Thursday, October 11, 2007

Oh, Woe is We

OPINION: McMansions hit close to home
Once quiet street being torn apart by tear-downs

By LINDA LANIER FORTSON
Published on: 10/10/07 | Atlanta Journal Constitution
I can empathize with the three metro Atlanta neighborhoods, many with homes built around World War II, trying to set up historic districts. Atlanta's Virginia-Highland and Midtown and Decatur's Oakhurst are trying to stop tear-downs and the spread of "McMansions."

They are fighting for the very lives of their neighborhoods. And no, it is not hyperbole to say that.
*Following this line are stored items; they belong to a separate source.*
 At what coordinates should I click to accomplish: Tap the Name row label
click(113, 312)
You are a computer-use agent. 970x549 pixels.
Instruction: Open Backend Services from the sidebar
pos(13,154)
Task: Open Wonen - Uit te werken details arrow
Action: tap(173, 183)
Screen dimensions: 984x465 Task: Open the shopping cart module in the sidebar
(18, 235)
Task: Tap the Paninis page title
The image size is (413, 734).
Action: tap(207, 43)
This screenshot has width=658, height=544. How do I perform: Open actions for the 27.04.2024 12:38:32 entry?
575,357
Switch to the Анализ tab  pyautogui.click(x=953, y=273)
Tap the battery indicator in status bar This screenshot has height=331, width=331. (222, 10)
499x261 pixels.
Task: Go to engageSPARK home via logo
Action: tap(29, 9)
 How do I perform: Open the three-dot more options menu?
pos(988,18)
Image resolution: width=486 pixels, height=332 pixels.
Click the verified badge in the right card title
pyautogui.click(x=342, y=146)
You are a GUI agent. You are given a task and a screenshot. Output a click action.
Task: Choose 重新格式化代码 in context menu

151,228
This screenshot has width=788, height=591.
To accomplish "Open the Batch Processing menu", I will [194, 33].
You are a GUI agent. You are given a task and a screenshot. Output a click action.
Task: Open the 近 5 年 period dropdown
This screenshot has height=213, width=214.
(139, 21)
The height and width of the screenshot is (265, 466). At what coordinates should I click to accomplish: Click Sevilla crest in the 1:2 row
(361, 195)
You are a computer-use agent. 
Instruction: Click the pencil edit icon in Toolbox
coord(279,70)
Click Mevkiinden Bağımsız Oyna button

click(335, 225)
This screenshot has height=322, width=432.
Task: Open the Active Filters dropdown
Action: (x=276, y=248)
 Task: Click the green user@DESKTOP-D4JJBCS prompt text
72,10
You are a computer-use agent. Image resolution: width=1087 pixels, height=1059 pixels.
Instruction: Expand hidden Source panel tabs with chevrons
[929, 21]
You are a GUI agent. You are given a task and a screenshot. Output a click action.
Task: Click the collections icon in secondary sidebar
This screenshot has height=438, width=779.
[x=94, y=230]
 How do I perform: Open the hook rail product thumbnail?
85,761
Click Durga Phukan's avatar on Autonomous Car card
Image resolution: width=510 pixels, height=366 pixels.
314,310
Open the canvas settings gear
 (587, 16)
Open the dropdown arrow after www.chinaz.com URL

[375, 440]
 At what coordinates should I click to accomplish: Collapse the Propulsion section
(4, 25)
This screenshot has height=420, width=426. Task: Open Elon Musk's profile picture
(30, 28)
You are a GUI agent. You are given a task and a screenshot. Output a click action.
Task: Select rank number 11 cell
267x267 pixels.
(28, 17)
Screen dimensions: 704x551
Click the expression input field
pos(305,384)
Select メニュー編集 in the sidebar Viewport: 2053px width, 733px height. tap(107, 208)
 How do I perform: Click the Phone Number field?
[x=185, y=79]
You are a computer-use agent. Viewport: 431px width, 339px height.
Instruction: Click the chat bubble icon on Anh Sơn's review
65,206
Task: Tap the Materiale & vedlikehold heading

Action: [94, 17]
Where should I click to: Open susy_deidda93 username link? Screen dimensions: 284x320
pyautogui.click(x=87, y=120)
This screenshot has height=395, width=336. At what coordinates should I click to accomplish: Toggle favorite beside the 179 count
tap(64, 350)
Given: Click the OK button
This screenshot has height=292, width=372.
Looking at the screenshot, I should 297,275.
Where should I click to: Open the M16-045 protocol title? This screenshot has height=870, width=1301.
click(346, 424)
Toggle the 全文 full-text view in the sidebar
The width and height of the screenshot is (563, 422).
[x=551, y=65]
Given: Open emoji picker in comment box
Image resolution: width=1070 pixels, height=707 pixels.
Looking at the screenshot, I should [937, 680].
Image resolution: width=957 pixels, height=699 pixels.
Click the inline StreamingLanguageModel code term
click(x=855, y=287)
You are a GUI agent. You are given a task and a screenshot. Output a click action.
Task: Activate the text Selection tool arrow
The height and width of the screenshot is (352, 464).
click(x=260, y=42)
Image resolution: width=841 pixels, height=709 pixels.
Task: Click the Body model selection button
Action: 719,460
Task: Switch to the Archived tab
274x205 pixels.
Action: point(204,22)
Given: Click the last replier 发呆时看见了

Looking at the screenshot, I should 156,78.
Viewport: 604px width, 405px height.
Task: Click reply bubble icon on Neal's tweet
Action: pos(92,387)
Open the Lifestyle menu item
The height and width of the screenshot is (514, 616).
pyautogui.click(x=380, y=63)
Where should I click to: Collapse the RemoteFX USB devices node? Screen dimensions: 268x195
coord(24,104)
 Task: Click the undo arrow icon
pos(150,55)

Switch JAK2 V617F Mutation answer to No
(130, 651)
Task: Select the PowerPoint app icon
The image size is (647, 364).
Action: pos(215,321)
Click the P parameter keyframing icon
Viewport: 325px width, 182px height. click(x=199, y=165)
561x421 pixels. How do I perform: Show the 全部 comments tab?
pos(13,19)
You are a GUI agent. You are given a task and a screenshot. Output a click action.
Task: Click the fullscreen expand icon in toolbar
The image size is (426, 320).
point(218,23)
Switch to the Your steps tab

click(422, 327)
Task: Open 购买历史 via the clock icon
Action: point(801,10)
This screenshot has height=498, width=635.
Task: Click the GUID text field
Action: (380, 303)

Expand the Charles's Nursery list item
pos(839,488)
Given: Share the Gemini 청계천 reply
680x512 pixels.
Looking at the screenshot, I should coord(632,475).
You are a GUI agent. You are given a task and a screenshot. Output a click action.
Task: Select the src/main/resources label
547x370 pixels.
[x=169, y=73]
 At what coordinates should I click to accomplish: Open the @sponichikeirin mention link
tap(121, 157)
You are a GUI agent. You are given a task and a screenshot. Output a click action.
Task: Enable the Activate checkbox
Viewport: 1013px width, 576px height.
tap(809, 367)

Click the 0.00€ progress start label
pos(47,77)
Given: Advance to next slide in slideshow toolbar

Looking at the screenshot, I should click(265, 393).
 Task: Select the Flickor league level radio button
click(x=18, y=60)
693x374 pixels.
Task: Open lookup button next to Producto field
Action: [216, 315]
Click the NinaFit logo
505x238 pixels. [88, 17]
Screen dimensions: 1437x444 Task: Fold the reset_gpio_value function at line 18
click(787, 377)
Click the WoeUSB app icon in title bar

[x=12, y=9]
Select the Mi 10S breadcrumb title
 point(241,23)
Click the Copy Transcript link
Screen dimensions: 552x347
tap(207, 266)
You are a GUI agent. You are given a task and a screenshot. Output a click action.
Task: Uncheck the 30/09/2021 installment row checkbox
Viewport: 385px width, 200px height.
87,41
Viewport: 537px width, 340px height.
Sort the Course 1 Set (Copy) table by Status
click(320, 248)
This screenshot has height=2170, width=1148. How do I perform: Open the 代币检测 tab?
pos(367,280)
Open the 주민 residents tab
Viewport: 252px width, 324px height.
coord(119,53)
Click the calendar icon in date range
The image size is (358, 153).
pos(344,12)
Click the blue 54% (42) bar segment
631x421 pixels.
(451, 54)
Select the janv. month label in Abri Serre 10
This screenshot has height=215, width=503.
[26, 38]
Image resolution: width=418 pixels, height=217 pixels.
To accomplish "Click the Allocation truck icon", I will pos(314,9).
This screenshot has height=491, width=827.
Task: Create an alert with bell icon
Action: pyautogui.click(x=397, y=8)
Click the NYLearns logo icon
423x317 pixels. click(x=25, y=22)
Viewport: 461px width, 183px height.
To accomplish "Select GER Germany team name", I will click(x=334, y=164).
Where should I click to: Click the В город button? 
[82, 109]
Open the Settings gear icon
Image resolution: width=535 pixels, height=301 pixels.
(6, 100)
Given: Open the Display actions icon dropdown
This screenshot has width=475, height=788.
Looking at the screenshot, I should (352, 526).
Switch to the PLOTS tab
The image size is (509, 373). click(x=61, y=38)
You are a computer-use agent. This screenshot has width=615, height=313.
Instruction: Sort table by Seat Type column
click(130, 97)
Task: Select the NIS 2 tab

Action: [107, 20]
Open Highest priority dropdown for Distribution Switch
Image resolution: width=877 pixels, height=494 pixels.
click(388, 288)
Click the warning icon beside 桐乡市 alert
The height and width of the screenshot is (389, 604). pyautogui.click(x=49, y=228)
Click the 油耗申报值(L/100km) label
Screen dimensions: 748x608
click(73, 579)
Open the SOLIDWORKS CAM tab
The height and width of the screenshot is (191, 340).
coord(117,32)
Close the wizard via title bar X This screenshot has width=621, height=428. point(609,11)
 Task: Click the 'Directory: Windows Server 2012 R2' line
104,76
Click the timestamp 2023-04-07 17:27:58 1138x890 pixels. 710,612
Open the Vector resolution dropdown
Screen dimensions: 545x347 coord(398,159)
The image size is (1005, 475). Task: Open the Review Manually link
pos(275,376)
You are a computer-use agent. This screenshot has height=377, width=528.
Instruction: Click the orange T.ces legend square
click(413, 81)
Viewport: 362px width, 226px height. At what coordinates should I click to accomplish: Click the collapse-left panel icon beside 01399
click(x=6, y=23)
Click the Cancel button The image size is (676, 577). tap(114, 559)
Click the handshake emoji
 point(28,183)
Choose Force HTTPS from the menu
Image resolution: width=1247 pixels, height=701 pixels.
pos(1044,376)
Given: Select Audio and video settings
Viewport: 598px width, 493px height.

I know how real and urgent the battle is because I live near Chastain Park on Tuxedo Terrace, where the same destruction of family homes is taking place to make way for mammoth edifices totally out of scale with our existing houses.

In a recent article on the front of the business section ("Some still feel like a million," Aug. 31), a house under construction on my once modest street of ranch-style houses from the 1960s was profiled as an example of multimillion-dollar homes still selling well in Atlanta. While the story talked of the BMW 750 LI pulling up to the curb with the tanned and trim real estate agent, the 7,000-square-foot house offered for $2.2 million, the home theater, porte-cochere, wine cellar, gym, pool, etc., it failed to mention a few things:

For more than a year, a once close cul-de-sac neighborhood of 17 homes literally has been torn apart by two tear-downs and two renovations. It had been a street of different ages and financial means — some people had a good bit of money and some didn't, but none of us lived in faux chateaux or estates.

We drove each other to the airport, baby-sat each other's children, celebrated births and mourned deaths. We were a real community. That was before the developer feeding frenzy moved onto Tuxedo Terrace, transforming my street — as much of the rest of Atlanta — into a landscape worthy of Dali with bizarre out-of-proportion monster mansions on small lots next to one-story family homes.

Our street started looking like Appalachia before the War on Poverty; instead of outhouses, we had lines of portable toilets. Inexplicably, a venerable landmark poplar tree on one lot disappeared right where a developer wanted it to be gone. Dirt was hauled in to build up one side of a lot for a daylight basement, a large magnolia was bulldozed up by the roots. Cracks occurred in the foundation next door, all un-reimbursed. Lines of concrete mixing trucks and long tractor-trailers delivering lumber and Sheetrock were daily obstacles, at times totally blocking all access to enter or leave. One neighbor finally gave up hosting her bridge club because her friends were afraid of the relentless construction with no place left to park. Another neighbor, 6 feet 4 inches tall, ran off an eager portable toilet delivery driver at 4:20 a.m. Repeated calls from my neighbors have been made to the city arborist, inspection office, erosion control, City Council members. Even the fire department arrived one night after a fire was left burning in front of a construction site.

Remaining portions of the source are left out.